* Reading text
☆ ☆ ☆ ☆ ☆

Keywords: Twitter; apache Hadoop; emotional analysis; OSVNN; ChoA; timeline graph; flume; hive
The amount and type of data generated by Online Social Networks (OSNs) OSNs provide challenges and opportunities for data storage and analysis [1,2]. Methods for evaluating OSNs structures to find prominent actors, local and global trends, and network dynamics are covered in the investigation of network architectures . OSNs have experienced unique scalability, management, and maintenance problems due to their exceptional growth and popularity. As OSNs become increasingly larger and more powerful, they are subject to new challenges, more importantly scalability. The ability of a system to expand its performance under greater demand is known as scalability. Designers of OSNs are forced to decide whether to apply best practices and build scalable OSNs for a potential success that may never materialize or follow best practices and build fully-featured OSNs that require a high level of time and resources. Scaling up without a plan is a dangerous strategy, especially for OSNs with rapid growth potential. Processing OSNs with hundreds of millions of edges can be challenging in a single machine, according to . The single-server memory method is large enough to store the whole un-partitioned social network, reducing the redundancy of some of the partitioned models. This is more efficient on many levels, but it is more expensive due to the necessity to fit the complete social network into a single server’s memory. In a scalable network, adding nodes does not degrade the performance, and the throughput remains consistent regardless of the number of nodes . In addition, the scalable social network must retain the response and latency time irrespective of the amount of content added or the number of users connecting simultaneously. According to the survey , OSNs are divided into centralized, decentralized, and hybrid architectures. Several scalability metrics were used to compare the architectures, such as availability, latency, inter-server communication, resource costs, energy consumption, etc. In addition, several scalability difficulties faced by these categories, such as handling a huge volume of users, network resource management, information dissemination and storage, and energy consumption, have been thoroughly examined [7–9].
Twitter real-time data is scaling up from Gigabyte, Terabyte to Petabytes. Managing and processing Twitter data and the interactions of users using a single machine is a significant challenge. Handling the dynamic information created by Twitter users is a major problem. Because of the exponential expansion of Twitter users, failing to incorporate scalability into the original design of the Twitter network can be fatal. For instance, in addition to the usual growth rate, Twitter saw an increase of 1,382% in the period of one year, February 2008 to February 2009 . In its continuous growth, Twitter has been plagued with significant downtime due to its inadequate infrastructure to handle the huge volume of traffic generated by its growing user base. As a result, Twitter’s architecture was completely revamped . Similarly, to accommodate the enormous growth of users, MySpace3 engineers had to revamp their Web-based apps, databases, and data storage systems.
Facebook recently added geo-replication support. In this case, one large-scale geo-redundancy service is implemented by adding an east coast data center both for East Coast users’ convenience and to ensure redundancy for the west coast site. It has many benefits; however, it becomes more challenging if no clean partition of the Facebook user ID is available. Scalable computing systems must retain consistent performance with increased workloads . Researchers have proposed parallel processing environments, Apache Hadoop framework, MapReduce programming model, programming languages’ R’ and Python to address the scalability issues associated with Twitter data . As well as, they prefer Flume to extract or collect the real time twitter data and store in the centralized stores such as Hadoop Distributed File System (HDFS) and Hbase. It makes easy to analyze the collected twitter data.

☆ ☆ ☆ ☆ ☆

(Data for locating words and elements)
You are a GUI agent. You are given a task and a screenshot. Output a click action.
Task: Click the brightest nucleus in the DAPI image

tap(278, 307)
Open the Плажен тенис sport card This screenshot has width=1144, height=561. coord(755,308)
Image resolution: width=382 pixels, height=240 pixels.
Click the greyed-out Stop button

☆ ☆ ☆ ☆ ☆

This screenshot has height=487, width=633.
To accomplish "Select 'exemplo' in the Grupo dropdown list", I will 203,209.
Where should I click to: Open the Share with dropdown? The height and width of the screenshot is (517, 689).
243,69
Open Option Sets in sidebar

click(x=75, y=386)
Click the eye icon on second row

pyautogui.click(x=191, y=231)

☆ ☆ ☆ ☆ ☆

* Objectives
A. Answer these questions from the text on Twitter data scalability:
(i) By what percentage did Twitter grow from February 2008 to February 2009?
(ii) Into which three architectures does the survey divide OSNs?
(iii) For what two purposes did Facebook add an east coast data center?
B. Carry on the text on Twitter data scalability, starting after its last sentence.
This data has no role in the work here.

* Answers to the exercises
A.
(i) 1,382%
(ii) Centralized, decentralized, and hybrid
(iii) For East Coast users' convenience and to ensure redundancy for the west coast site

B.
Contributions of the paper are given as follows,
• Twitter analytics like the maximum number of tweets by users, the average number of followers, users with the maximum number of friends are obtained using Hive.
• The network graph is constructed with the user’s unique screen name and mentions using ‘R’. A timeline graph of individual users is generated using ‘R’.
• Also, the proposed solution analyses the emotions of cricket fans by classifying their Twitter messages into appropriate emotional categories using OSVNN classification model. In the proposed classification model, ChOA algorithm is used to optimize the weight parameters of SVNN. Automatically extracting the users’ emotion toward an event/ object is very important for prediction, but when coupled with visualizations, it becomes more powerful.
• Bar-chart and wordcloud are generated to visualize the emotional analysis results.
The remaining sections of the article are sorted as follows. The recent works of literature which focused research on emotion analyses are reviewed in Section 2. Section 3 describes the system architecture and analysis of the emotion of cricket fans using OSVNN. Experimental results of the proposed methodology are discussed in Section 4. The conclusion of the paper is described in Section 5.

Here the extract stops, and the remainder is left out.